Agricultural Labour Relations in Ontario
At the time of this certification, other certification applications were in process, namely at Kingsville Mushroom Farm Inc. in Kingsville, Ontario, and Fleming Chicks in Beamsville, Ontario. However, in June 1995, a new government was elected, and its first legislative act was to repeal the ALRA, which returned agricultural workers to their former status with no right to representation. The effect of the repeal was to terminate UFCW Canada Local 1993's representation of the Highline employees and the other certification applications that were in progress. A new Labour Relations Act was also enacted and it excluded agricultural workers from its application.

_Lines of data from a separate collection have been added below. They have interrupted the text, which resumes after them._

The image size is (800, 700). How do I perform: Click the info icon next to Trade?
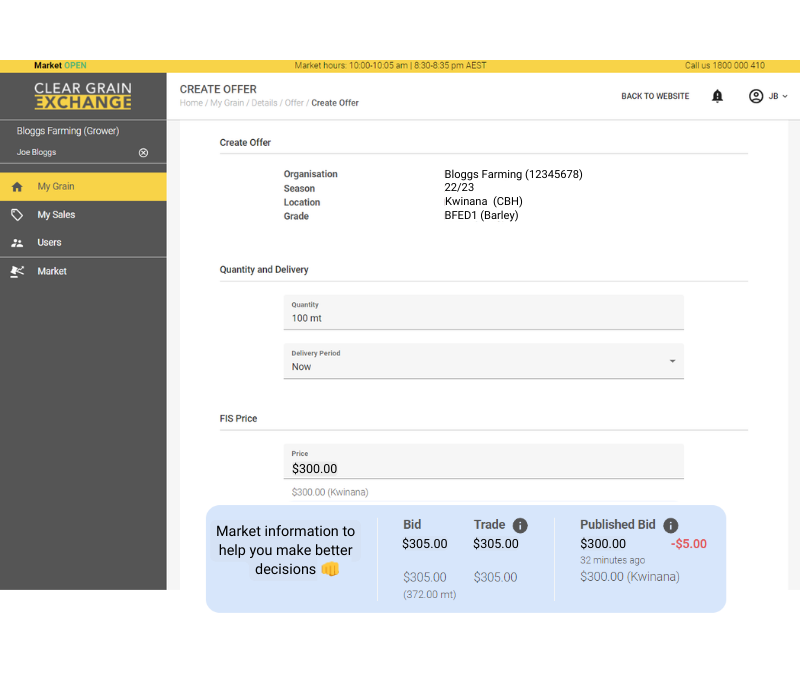[x=520, y=524]
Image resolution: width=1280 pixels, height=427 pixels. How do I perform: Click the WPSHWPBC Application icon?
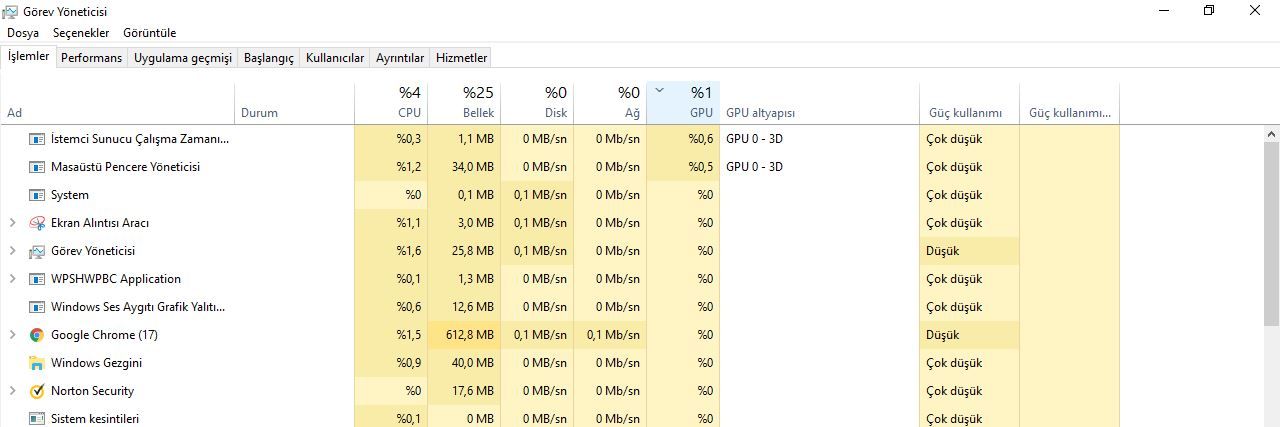[37, 279]
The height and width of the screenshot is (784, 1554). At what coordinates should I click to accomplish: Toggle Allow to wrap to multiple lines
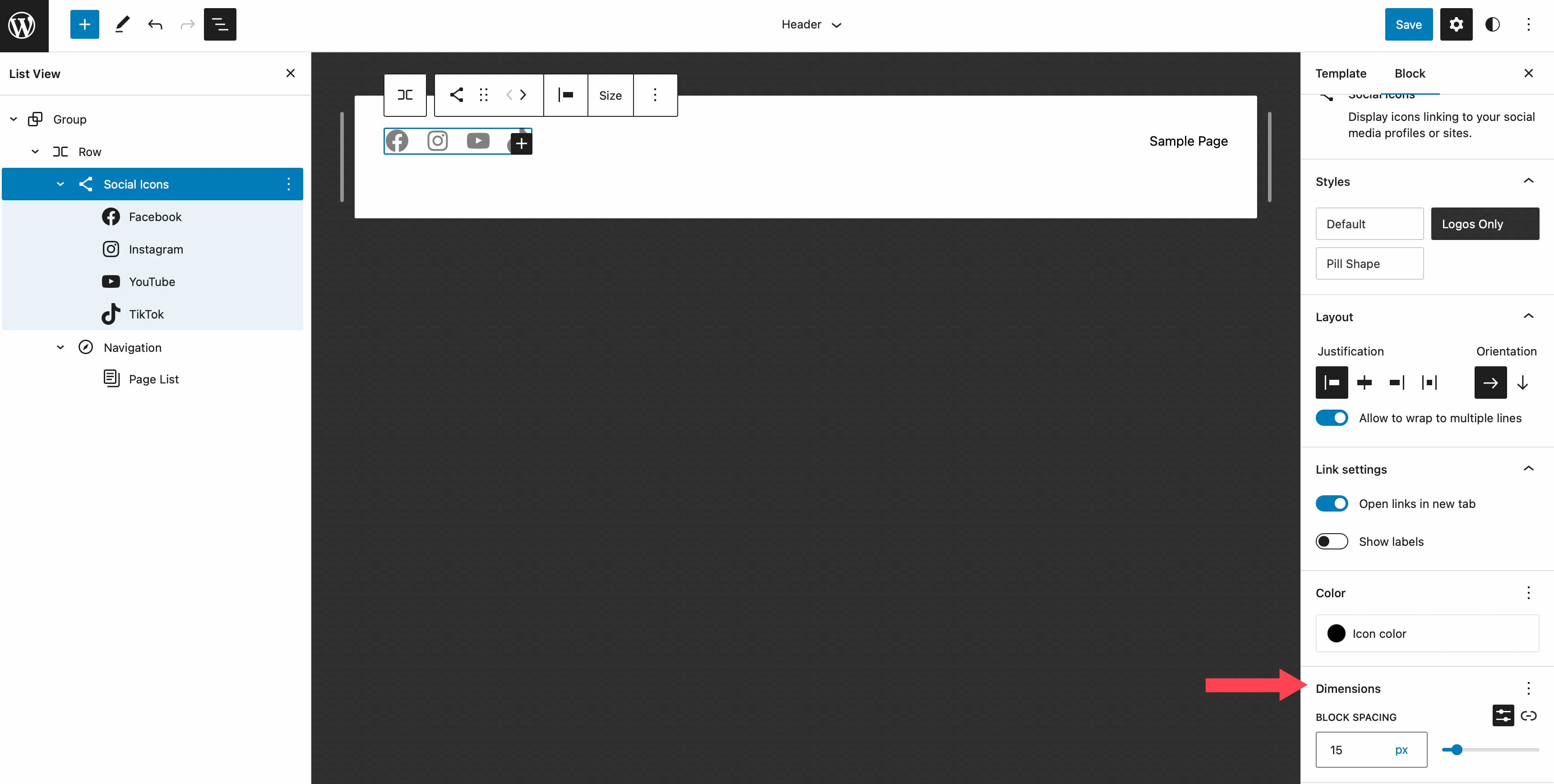[1332, 418]
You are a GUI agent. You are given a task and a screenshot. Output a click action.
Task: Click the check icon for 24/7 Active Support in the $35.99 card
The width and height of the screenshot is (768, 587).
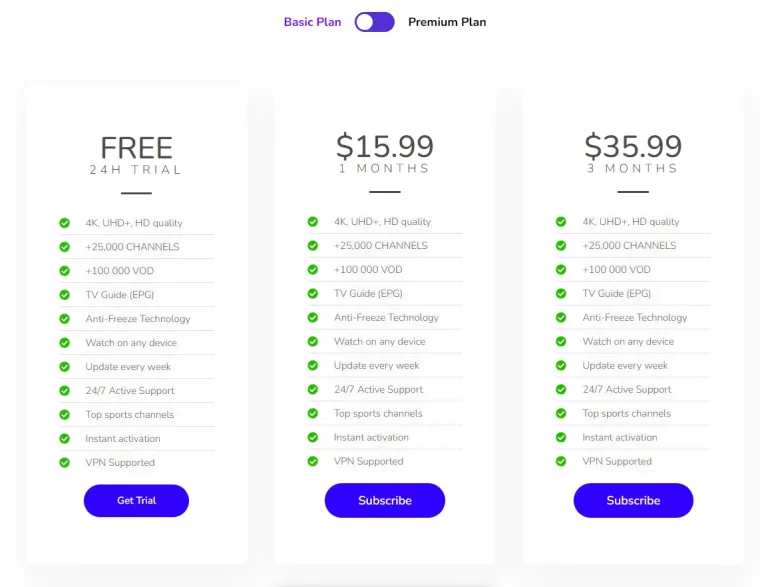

In 1995, UFCW Canada challenged the Ontario government's decision to exclude agricultural workers from coverage under the Ontario Labour Relations Act as a violation of the freedom of association and equality provisions under the Charter of Rights and Freedoms. Six years later, the Supreme Court of Canada ruled in favour of the UFCW in Dunmore v. Ontario (Attorney General), finding that the exclusion of agricultural workers from the Labour Relations Act was a violation of their freedom of association.
The Ontario Government's response to the Dunmore decision was the Agricultural Employees Protection Act, 2002 (“AEPA””). The AEPA does not provide agricultural workers with collective bargaining rights enjoyed by workers under the Labour Relations Act. In particular, employers of agricultural workers are not under a duty to recognize unions as the workers' exclusive bargaining agent, or to bargain in good faith with unions that enjoy majority support among their employees.

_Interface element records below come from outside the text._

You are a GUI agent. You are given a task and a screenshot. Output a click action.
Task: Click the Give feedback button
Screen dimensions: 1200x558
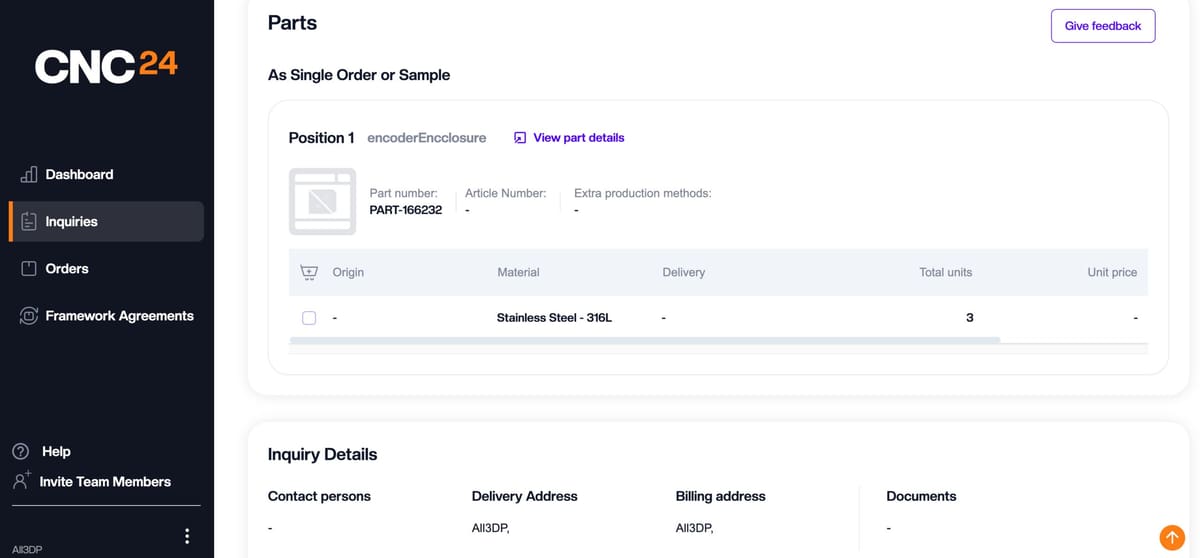click(1103, 26)
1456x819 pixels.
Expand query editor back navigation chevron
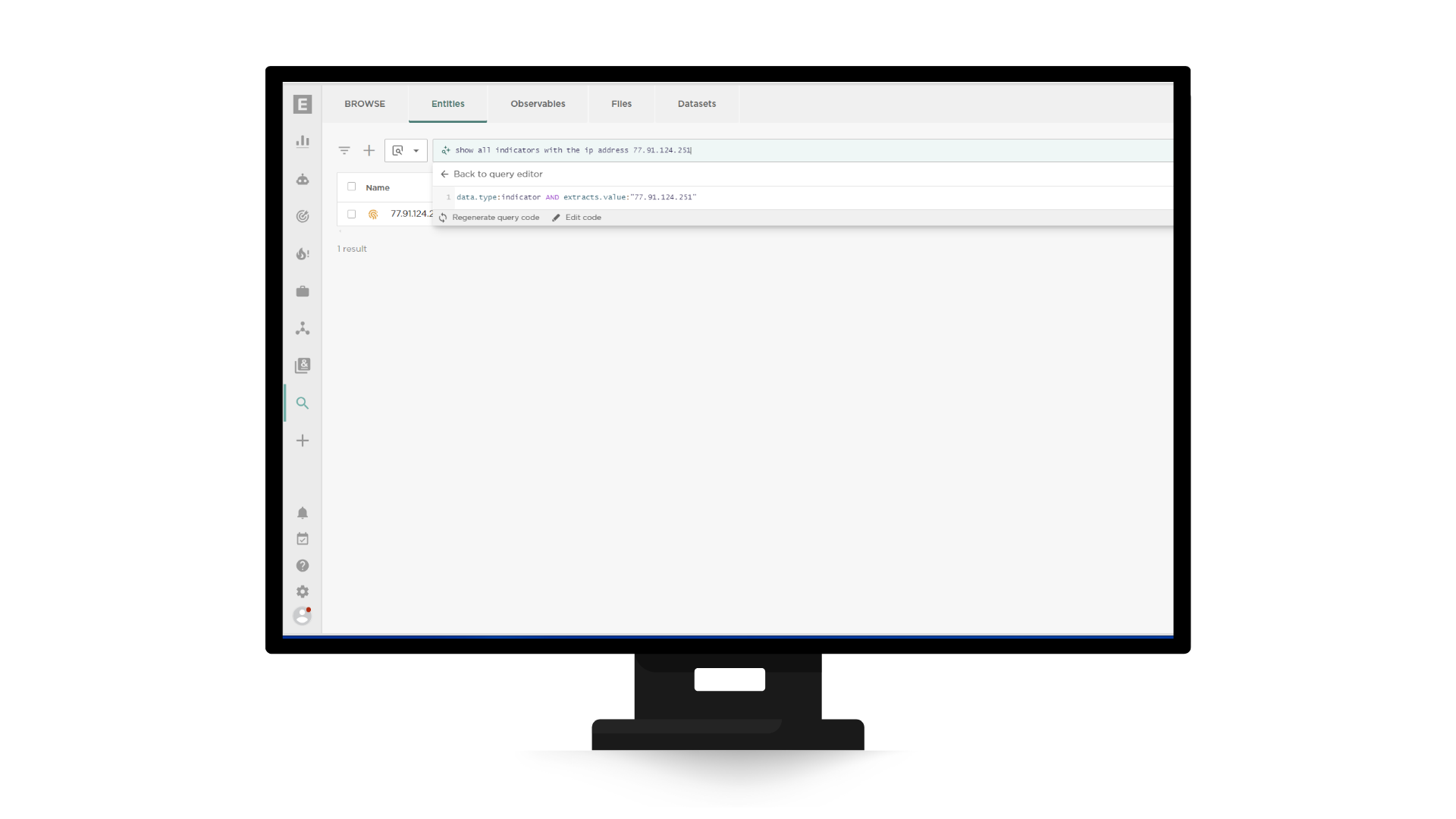444,173
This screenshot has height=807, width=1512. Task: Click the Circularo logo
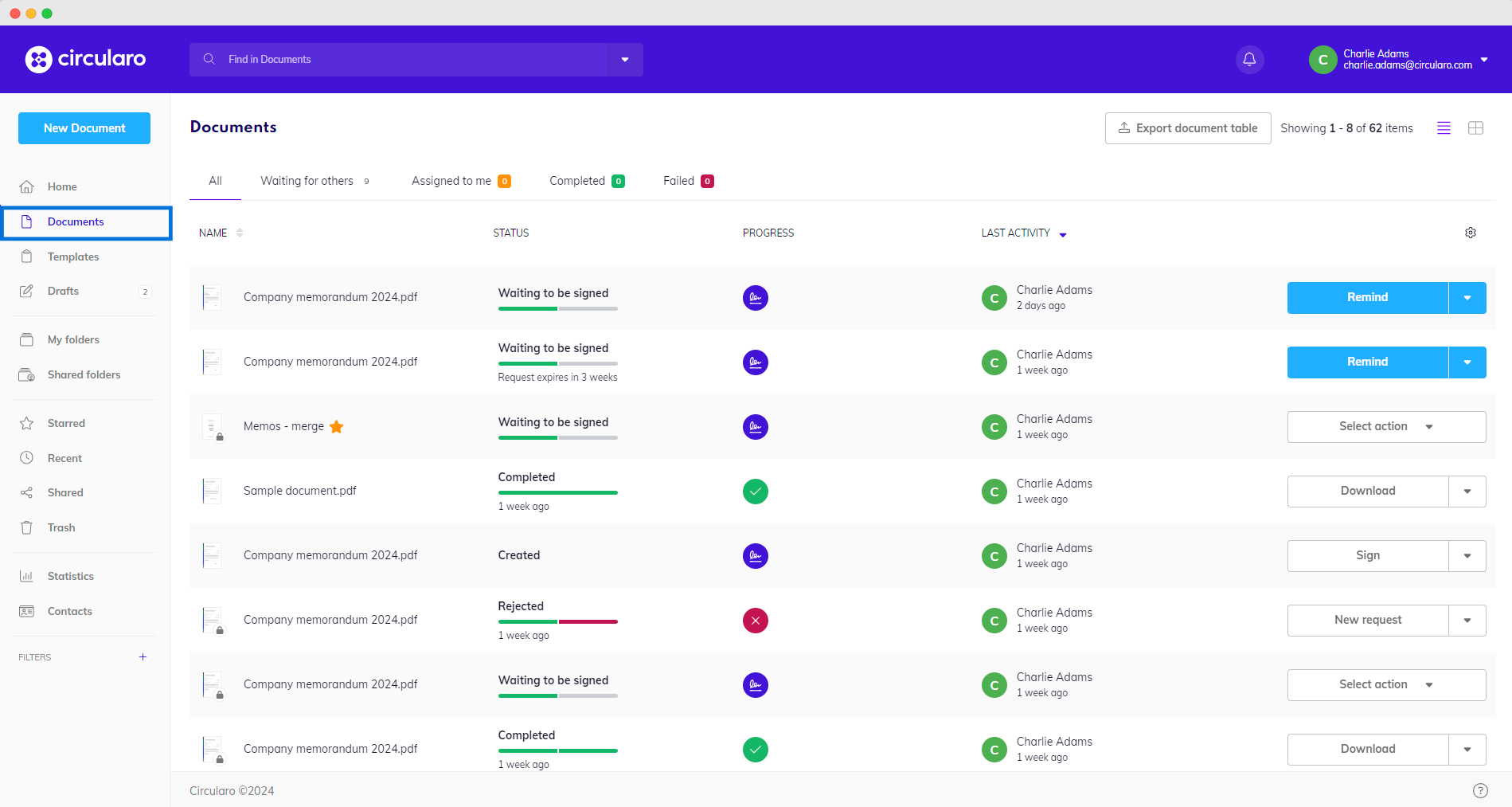(85, 59)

In 2006, the AEPA was tested for the first time. The experience was that the AEPA proved to be ineffective in allowing workers to meaningfully represent themselves. Prior to this year, the 2006 test was the only case that workers had ever brought to the Tribunal since it was empowered in 2003.

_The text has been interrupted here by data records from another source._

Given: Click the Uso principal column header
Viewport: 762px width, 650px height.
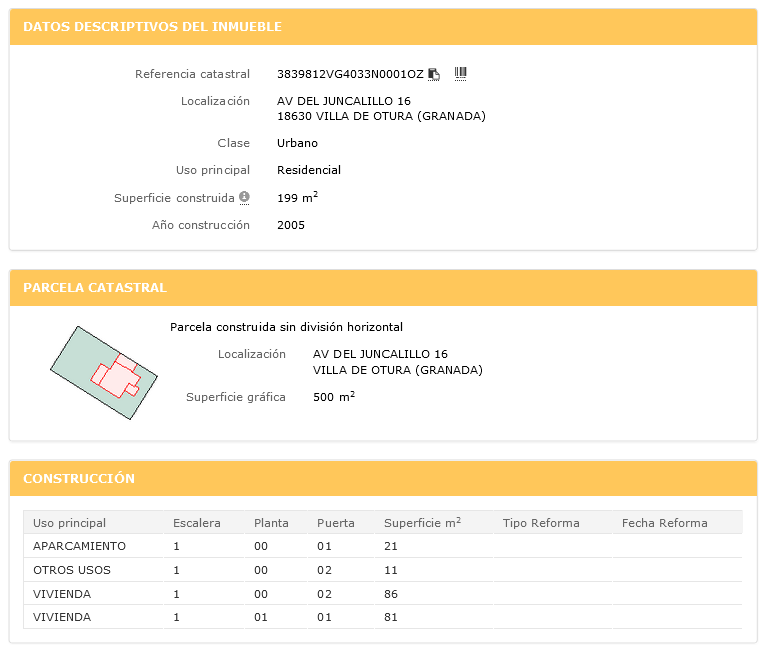Looking at the screenshot, I should [x=69, y=523].
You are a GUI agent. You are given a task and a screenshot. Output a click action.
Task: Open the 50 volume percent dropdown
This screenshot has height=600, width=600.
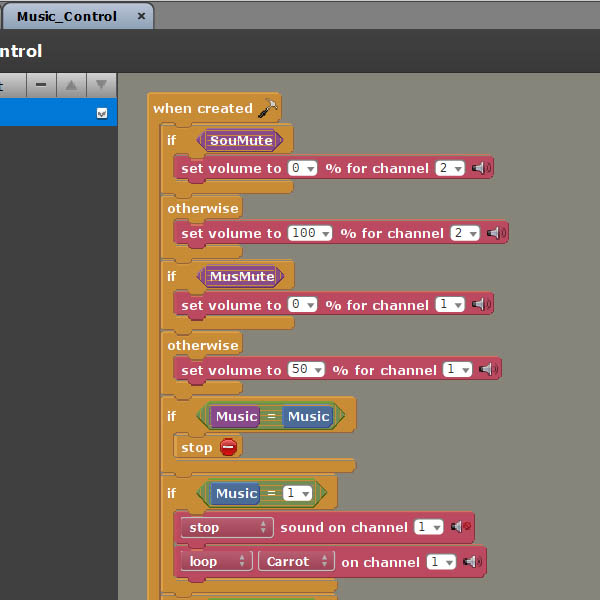coord(306,370)
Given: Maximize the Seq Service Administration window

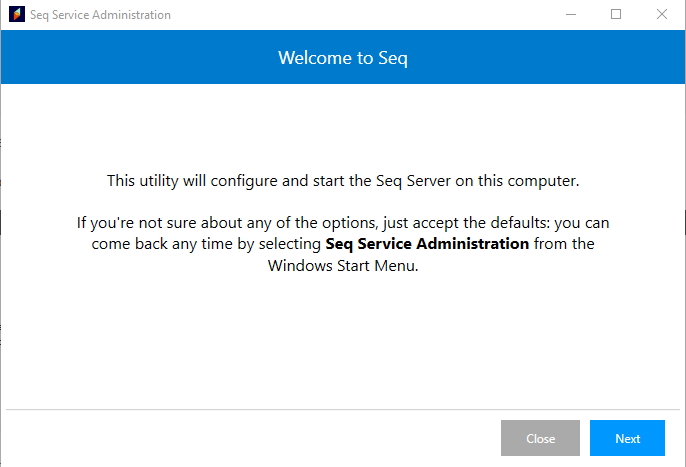Looking at the screenshot, I should [616, 15].
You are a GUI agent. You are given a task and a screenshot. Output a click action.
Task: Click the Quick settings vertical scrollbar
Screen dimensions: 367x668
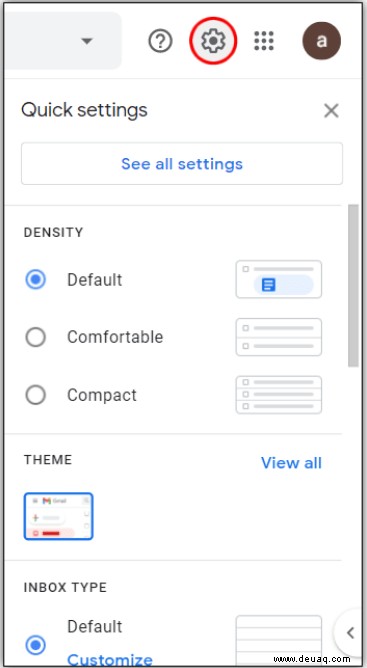tap(353, 285)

The case was brought to the Tribunal by workers who were fired from Rol-Land Mushrooms in Kingsville, Ontario for attempting to organize. From the get-go, the hearings were bogged down in procedural wrangling. The workers never had a chance to testify and no decision was ever rendered. The workers did not feel the AEPA provided them with any protections or ability to bargain with an employer. The word spread that the AEPA was not worth using.
In 2008, a UFCW Canada case arrived at the Ontario Court of Appeal on behalf of the Rol-land workers, who found no remedy through the AEPA. The action was a Charter challenge of the AEPA. In November 2008, writing for a unanimous Court of Appeal, Chief Justice Winkler found that the AEPA violated Ontario agriculture workers’ right to collective bargaining and was unconstitutional. (The history of these proceedings is summarized in UFCW Canada et al v. Rol-Land Farms et al, 2008 CanLII 6652 (Ont. S.C.J. - Div. Ct.).